PROBLEM: Reproduce exactly, from the data that follows, the line with "Toggle outlines on", the line with "Click the YTD button in left chart", and every line that lies between them.

AVAILABLE RECORDS:

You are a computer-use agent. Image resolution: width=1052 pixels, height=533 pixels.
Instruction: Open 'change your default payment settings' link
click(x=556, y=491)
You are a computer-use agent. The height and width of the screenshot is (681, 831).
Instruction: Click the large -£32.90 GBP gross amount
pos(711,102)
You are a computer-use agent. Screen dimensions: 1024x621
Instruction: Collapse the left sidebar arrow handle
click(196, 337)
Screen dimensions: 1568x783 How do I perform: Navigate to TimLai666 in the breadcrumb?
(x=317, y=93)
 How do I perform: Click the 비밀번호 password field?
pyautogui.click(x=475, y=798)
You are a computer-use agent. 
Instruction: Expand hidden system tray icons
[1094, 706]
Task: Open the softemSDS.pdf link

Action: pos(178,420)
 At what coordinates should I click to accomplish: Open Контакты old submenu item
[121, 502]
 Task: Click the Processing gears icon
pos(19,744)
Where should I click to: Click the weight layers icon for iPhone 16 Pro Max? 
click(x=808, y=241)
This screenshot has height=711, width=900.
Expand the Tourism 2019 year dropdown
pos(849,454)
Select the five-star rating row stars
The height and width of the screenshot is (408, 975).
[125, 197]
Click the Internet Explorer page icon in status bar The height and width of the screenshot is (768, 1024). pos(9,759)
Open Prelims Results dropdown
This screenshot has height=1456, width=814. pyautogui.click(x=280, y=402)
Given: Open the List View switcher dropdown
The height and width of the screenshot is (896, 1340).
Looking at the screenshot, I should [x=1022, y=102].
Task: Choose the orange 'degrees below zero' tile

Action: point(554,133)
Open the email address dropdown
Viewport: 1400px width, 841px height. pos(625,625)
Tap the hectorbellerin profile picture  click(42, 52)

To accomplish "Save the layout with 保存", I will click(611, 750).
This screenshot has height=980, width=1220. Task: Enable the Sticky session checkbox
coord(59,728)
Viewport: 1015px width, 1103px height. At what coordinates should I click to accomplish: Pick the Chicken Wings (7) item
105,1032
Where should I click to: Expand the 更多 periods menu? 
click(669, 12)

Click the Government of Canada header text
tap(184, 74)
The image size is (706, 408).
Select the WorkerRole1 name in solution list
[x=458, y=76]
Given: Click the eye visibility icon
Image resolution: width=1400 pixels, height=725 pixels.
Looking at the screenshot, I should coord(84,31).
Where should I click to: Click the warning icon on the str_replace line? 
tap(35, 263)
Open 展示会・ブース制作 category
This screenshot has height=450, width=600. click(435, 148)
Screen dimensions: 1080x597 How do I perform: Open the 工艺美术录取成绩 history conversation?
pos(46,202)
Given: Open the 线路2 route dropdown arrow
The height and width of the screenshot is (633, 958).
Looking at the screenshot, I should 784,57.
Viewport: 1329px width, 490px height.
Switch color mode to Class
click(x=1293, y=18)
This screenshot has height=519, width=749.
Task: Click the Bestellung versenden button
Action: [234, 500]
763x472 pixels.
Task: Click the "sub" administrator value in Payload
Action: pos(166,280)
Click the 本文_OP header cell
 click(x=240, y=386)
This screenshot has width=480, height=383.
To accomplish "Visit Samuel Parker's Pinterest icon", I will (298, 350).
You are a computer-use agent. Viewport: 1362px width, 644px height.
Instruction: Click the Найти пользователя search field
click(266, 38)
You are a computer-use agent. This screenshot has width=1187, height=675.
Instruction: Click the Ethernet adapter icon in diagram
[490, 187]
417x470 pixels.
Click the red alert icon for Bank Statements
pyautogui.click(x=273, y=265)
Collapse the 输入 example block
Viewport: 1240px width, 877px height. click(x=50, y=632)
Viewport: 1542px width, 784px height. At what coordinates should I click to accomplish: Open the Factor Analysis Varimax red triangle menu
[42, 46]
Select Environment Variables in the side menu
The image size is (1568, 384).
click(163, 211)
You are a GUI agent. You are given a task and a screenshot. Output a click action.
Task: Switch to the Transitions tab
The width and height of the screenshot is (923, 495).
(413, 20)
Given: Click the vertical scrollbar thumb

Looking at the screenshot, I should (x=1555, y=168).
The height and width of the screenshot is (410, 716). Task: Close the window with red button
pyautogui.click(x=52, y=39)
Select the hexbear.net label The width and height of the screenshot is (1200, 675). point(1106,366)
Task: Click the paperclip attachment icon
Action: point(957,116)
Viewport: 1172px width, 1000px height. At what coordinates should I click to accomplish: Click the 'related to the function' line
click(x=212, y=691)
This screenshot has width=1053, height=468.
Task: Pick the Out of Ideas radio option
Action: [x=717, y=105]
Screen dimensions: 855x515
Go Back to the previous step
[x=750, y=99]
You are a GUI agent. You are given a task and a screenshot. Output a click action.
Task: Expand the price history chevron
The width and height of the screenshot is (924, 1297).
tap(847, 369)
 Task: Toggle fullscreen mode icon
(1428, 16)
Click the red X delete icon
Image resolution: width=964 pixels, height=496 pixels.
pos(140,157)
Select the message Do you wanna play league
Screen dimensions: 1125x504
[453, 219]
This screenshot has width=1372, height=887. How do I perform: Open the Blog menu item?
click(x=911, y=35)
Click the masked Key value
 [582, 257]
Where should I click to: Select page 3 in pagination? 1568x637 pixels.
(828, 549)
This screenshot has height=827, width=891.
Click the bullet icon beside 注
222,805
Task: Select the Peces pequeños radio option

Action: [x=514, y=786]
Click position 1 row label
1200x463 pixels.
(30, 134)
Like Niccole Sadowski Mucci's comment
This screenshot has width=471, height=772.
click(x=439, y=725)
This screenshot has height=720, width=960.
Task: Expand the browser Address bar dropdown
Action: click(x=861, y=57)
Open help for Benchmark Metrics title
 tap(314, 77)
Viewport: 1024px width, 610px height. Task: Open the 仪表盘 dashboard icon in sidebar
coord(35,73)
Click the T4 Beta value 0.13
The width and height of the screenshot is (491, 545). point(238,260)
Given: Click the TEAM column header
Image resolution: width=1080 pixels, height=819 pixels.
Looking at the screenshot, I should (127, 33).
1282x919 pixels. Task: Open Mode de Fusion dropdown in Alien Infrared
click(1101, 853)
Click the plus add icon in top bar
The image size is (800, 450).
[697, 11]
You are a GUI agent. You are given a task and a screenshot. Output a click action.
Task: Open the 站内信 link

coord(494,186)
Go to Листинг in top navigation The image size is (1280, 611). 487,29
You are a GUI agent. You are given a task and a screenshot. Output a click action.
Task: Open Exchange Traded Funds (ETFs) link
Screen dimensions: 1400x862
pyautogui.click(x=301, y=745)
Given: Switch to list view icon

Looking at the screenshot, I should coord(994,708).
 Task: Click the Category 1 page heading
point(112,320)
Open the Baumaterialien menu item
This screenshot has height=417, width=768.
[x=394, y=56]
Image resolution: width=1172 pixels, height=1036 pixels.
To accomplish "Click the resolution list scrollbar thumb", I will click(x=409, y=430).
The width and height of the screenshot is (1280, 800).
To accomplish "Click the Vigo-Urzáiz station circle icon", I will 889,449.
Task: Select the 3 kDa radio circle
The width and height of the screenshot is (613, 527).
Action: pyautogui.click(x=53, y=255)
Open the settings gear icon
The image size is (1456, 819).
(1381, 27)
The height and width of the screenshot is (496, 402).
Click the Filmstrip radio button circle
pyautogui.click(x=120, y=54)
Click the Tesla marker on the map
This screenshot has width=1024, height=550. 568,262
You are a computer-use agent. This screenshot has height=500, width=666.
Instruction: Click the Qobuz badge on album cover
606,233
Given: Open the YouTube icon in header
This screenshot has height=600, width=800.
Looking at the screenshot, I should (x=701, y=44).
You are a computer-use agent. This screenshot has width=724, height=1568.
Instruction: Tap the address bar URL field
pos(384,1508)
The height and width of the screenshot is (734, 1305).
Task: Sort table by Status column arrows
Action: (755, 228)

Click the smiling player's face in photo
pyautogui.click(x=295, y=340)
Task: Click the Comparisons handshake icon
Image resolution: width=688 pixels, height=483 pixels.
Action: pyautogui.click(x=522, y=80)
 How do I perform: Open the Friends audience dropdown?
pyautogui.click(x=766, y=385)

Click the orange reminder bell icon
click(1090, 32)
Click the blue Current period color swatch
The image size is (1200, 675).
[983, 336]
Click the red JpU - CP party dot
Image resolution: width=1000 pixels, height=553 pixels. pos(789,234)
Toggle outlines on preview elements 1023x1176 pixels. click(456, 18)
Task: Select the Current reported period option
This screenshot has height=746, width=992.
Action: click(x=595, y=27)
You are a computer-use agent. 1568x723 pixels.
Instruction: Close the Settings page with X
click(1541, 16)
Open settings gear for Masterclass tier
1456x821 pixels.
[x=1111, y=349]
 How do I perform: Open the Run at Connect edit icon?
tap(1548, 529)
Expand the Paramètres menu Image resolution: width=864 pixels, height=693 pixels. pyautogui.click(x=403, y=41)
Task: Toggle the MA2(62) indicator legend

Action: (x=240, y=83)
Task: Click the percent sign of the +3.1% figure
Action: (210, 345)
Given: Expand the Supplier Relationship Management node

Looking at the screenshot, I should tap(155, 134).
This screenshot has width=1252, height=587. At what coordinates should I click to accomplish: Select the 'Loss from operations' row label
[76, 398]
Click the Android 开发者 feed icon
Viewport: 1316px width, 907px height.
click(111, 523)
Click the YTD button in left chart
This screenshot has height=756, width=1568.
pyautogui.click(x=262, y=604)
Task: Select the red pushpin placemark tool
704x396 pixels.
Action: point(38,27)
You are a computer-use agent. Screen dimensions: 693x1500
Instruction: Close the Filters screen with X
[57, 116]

TASK SOLUTION:
Toggle outlines on preview elements 1023x1176 pixels. click(456, 18)
Task: Select the Current reported period option
This screenshot has height=746, width=992.
Action: click(x=595, y=27)
You are a computer-use agent. 1568x723 pixels.
Instruction: Close the Settings page with X
click(1541, 16)
Open settings gear for Masterclass tier
1456x821 pixels.
[x=1111, y=349]
 How do I perform: Open the Run at Connect edit icon?
tap(1548, 529)
Expand the Paramètres menu Image resolution: width=864 pixels, height=693 pixels. pyautogui.click(x=403, y=41)
Task: Toggle the MA2(62) indicator legend

Action: (x=240, y=83)
Task: Click the percent sign of the +3.1% figure
Action: (210, 345)
Given: Expand the Supplier Relationship Management node

Looking at the screenshot, I should tap(155, 134).
This screenshot has width=1252, height=587. At what coordinates should I click to accomplish: Select the 'Loss from operations' row label
[76, 398]
Click the Android 开发者 feed icon
Viewport: 1316px width, 907px height.
click(111, 523)
Click the YTD button in left chart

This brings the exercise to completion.